Hi
My streaming application gets killed with below error
5/08/26 21:55:20 ERROR kafka.DirectKafkaInputDStream:
ArrayBuffer(kafka.common.NotLeaderForPartitionException,
kafka.common.NotLeaderForPartitionException,
kafka.common.NotLeaderForPartitionException,
kafka.common.NotLeaderForPartitionException,
kafka.common.NotLeaderForPartitionException,
org.apache.spark.SparkException: Couldn't find leader offsets for
Set([testtopic,223], [testtopic,205], [testtopic,64], [testtopic,100],
[testtopic,193]))
15/08/26 21:55:20 ERROR scheduler.JobScheduler: Error generating jobs for
time 1440626120000 ms
org.apache.spark.SparkException:
ArrayBuffer(kafka.common.NotLeaderForPartitionException,
org.apache.spark.SparkException: Couldn't find leader offsets for
Set([testtopic,115]))
at
org.apache.spark.streaming.kafka.DirectKafkaInputDStream.latestLeaderOffsets(DirectKafkaInputDStream.scala:94)
at
org.apache.spark.streaming.kafka.DirectKafkaInputDStream.compute(DirectKafkaInputDStream.scala:116)
at
org.apache.spark.streaming.dstream.DStream$$anonfun$getOrCompute$1$$anonfun$1.apply(DStream.scala:300)
at
org.apache.spark.streaming.dstream.DStream$$anonfun$getOrCompute$1$$anonfun$1.apply(DStream.scala:300)

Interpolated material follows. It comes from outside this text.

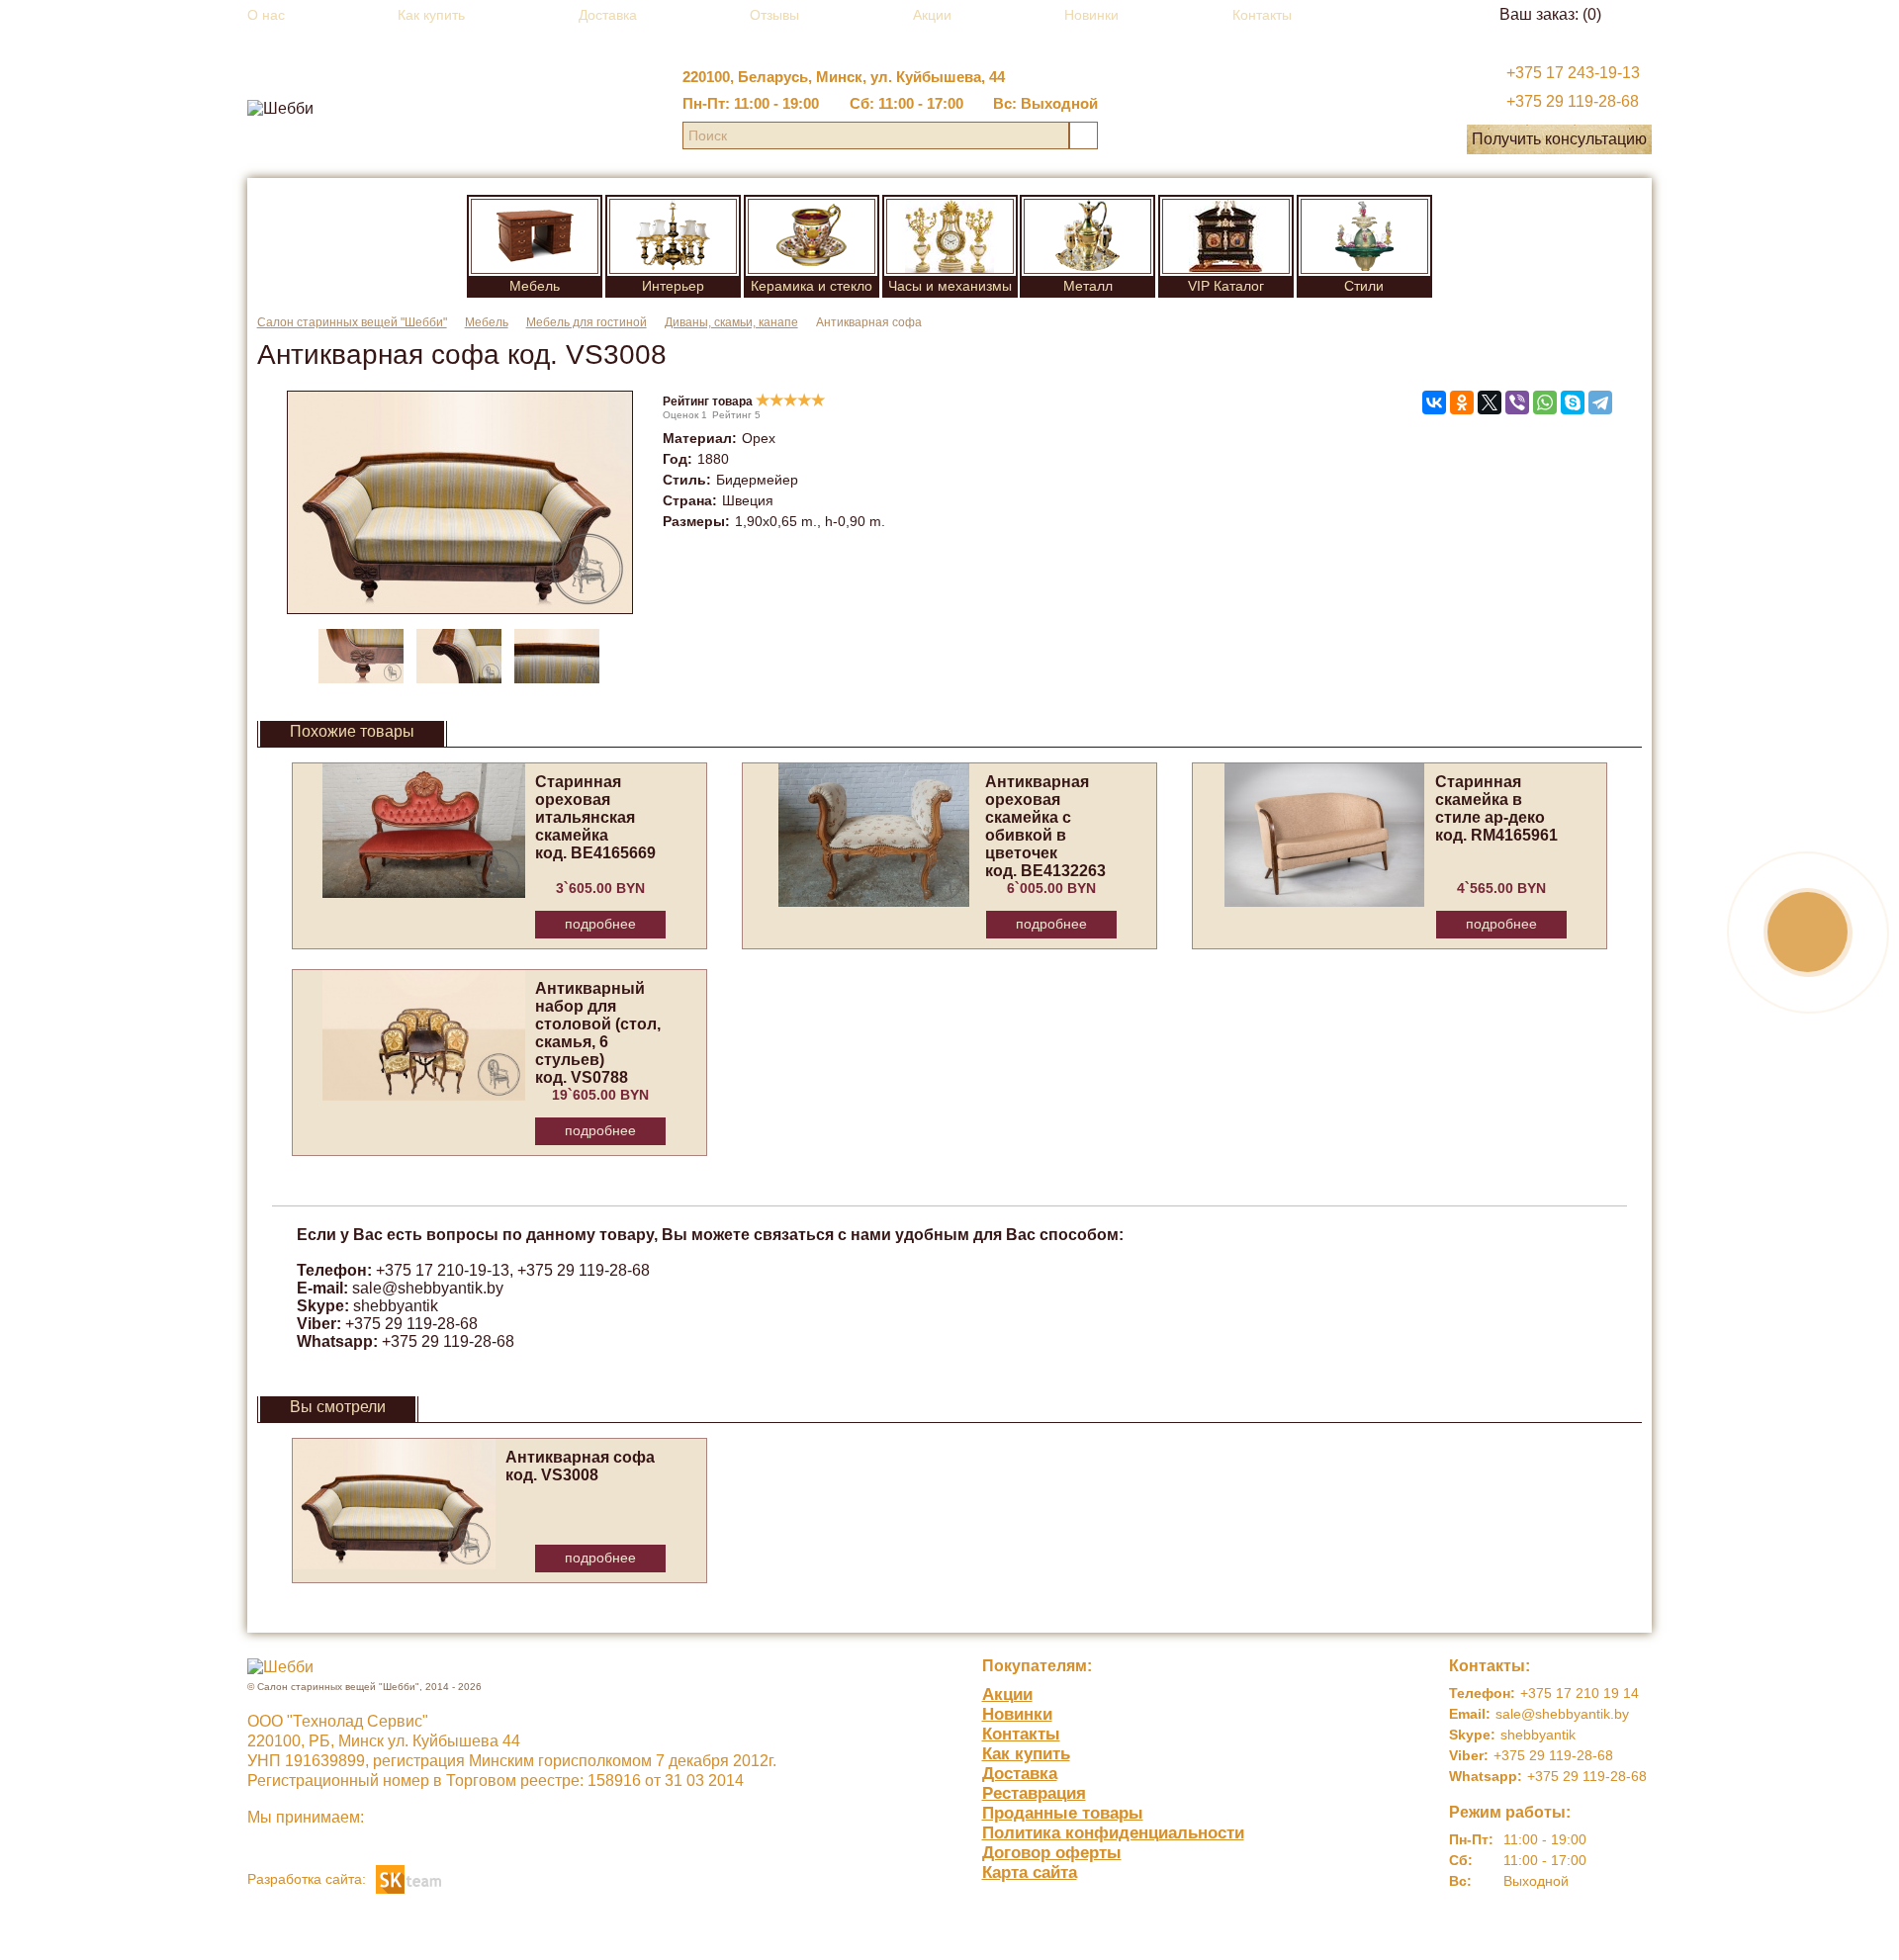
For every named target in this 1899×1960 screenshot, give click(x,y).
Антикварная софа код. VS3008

at scala.util.DynamicVariable.withValue(DynamicVariable.scala:57)
at
org.apache.spark.streaming.dstream.DStream$$anonfun$getOrCompute$1.apply(DStream.scala:299)
at
Kafka params in job logs printed are :
value.serializer = class
org.apache.kafka.common.serialization.StringSerializer
key.serializer = class
org.apache.kafka.common.serialization.StringSerializer
block.on.buffer.full = true
retry.backoff.ms = 100
buffer.memory = 1048576
batch.size = 16384
metrics.sample.window.ms = 30000
metadata.max.age.ms = 300000
receive.buffer.bytes = 32768
timeout.ms = 30000
max.in.flight.requests.per.connection = 5
bootstrap.servers = [broker1:9092, broker2:9092, broker3:9092]
metric.reporters = []
client.id =
compression.type = none
retries = 0
max.request.size = 1048576
send.buffer.bytes = 131072
acks = all
reconnect.backoff.ms = 10
linger.ms = 0
metrics.num.samples = 2
metadata.fetch.timeout.ms = 60000
Is it kafka broker getting down and job is getting killed ? Whats the best
way to handle it ?
Increasing retries and backoff time wil help and to what values those
should be set to never have streaming application failure - rather it keep
on retrying after few seconds and send a event so that my custom code can
send notification of kafka broker down if its because of that.
Thanks